## Prompt
Copy nothing from the entries below except the lines from the one containing "Viewport: 861px width, 583px" through the one containing "The width and height of the screenshot is (708, 306).", and copy those exactly.
========
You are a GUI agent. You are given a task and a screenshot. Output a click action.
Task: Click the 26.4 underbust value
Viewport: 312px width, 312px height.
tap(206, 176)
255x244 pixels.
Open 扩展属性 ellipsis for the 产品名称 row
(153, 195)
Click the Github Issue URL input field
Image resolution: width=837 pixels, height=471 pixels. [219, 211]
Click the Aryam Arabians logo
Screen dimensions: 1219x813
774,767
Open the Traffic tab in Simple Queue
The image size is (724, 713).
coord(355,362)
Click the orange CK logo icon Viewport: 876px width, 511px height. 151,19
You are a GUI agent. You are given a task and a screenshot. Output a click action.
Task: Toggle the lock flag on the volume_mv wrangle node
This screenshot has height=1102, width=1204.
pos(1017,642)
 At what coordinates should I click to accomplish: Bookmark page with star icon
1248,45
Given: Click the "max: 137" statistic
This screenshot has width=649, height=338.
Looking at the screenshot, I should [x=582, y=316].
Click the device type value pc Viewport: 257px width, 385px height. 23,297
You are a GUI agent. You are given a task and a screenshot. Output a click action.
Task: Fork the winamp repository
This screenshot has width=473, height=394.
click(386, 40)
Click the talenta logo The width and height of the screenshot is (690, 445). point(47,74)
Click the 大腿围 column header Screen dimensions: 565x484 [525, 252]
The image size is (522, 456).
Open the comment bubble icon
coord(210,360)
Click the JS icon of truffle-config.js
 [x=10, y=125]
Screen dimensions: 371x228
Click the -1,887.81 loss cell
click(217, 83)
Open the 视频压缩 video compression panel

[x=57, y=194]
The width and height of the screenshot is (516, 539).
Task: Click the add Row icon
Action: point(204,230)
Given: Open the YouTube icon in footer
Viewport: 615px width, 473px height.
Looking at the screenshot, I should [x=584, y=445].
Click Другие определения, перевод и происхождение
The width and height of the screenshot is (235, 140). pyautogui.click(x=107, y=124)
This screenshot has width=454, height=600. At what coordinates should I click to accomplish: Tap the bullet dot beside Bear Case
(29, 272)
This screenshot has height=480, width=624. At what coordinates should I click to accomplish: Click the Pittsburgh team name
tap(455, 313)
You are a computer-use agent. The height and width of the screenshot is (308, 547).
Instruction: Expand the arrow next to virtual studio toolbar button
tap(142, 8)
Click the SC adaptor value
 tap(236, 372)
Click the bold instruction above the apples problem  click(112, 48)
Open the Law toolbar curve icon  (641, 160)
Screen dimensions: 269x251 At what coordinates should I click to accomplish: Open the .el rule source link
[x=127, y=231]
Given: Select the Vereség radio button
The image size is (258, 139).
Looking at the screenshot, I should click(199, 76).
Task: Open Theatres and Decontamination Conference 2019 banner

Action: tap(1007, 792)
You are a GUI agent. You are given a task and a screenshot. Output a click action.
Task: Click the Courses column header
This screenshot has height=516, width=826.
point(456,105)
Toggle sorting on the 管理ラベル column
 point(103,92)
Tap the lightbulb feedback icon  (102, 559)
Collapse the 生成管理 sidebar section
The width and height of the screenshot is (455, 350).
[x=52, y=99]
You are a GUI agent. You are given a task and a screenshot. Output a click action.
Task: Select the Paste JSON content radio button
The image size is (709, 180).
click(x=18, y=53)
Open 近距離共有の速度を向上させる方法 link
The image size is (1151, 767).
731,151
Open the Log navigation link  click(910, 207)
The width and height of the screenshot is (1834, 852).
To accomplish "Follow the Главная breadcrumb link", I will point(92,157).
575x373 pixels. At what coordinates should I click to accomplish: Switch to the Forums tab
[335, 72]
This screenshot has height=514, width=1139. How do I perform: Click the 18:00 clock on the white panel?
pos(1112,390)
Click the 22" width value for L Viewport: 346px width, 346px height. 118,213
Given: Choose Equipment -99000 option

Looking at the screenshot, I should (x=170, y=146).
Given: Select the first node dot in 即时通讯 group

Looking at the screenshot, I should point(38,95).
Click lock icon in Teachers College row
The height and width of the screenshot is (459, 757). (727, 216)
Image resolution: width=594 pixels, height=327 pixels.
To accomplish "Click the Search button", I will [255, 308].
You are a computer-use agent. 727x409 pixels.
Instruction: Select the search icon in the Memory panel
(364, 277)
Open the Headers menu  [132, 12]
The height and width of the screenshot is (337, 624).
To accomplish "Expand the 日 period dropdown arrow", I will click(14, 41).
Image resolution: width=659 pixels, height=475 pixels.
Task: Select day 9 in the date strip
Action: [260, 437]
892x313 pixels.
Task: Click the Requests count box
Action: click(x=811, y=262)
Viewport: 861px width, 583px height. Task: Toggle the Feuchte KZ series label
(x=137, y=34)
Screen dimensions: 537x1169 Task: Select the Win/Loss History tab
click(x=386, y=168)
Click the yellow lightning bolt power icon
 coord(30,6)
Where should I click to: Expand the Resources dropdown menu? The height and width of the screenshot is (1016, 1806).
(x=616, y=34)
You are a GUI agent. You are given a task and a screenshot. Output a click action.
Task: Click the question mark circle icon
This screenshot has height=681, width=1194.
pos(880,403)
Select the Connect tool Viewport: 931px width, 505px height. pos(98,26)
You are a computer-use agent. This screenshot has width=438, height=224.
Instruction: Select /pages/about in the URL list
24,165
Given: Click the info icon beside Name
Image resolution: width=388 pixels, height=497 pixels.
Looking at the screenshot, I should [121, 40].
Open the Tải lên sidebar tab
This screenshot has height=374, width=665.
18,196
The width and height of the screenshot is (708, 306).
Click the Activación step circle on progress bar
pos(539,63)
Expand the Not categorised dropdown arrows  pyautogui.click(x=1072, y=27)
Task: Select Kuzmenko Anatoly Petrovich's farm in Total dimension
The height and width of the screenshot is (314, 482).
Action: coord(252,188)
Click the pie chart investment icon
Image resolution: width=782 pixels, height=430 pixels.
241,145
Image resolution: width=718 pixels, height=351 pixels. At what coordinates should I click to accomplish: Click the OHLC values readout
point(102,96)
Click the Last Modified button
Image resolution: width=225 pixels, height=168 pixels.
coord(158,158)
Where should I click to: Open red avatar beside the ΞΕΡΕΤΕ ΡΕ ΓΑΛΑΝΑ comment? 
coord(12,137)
========
## Answer space
Viewport: 861px width, 583px height. Task: Toggle the Feuchte KZ series label
(x=137, y=34)
Screen dimensions: 537x1169 Task: Select the Win/Loss History tab
click(x=386, y=168)
Click the yellow lightning bolt power icon
 coord(30,6)
Where should I click to: Expand the Resources dropdown menu? The height and width of the screenshot is (1016, 1806).
(x=616, y=34)
You are a GUI agent. You are given a task and a screenshot. Output a click action.
Task: Click the question mark circle icon
This screenshot has height=681, width=1194.
pos(880,403)
Select the Connect tool Viewport: 931px width, 505px height. pos(98,26)
You are a computer-use agent. This screenshot has width=438, height=224.
Instruction: Select /pages/about in the URL list
24,165
Given: Click the info icon beside Name
Image resolution: width=388 pixels, height=497 pixels.
Looking at the screenshot, I should [121, 40].
Open the Tải lên sidebar tab
This screenshot has height=374, width=665.
18,196
The width and height of the screenshot is (708, 306).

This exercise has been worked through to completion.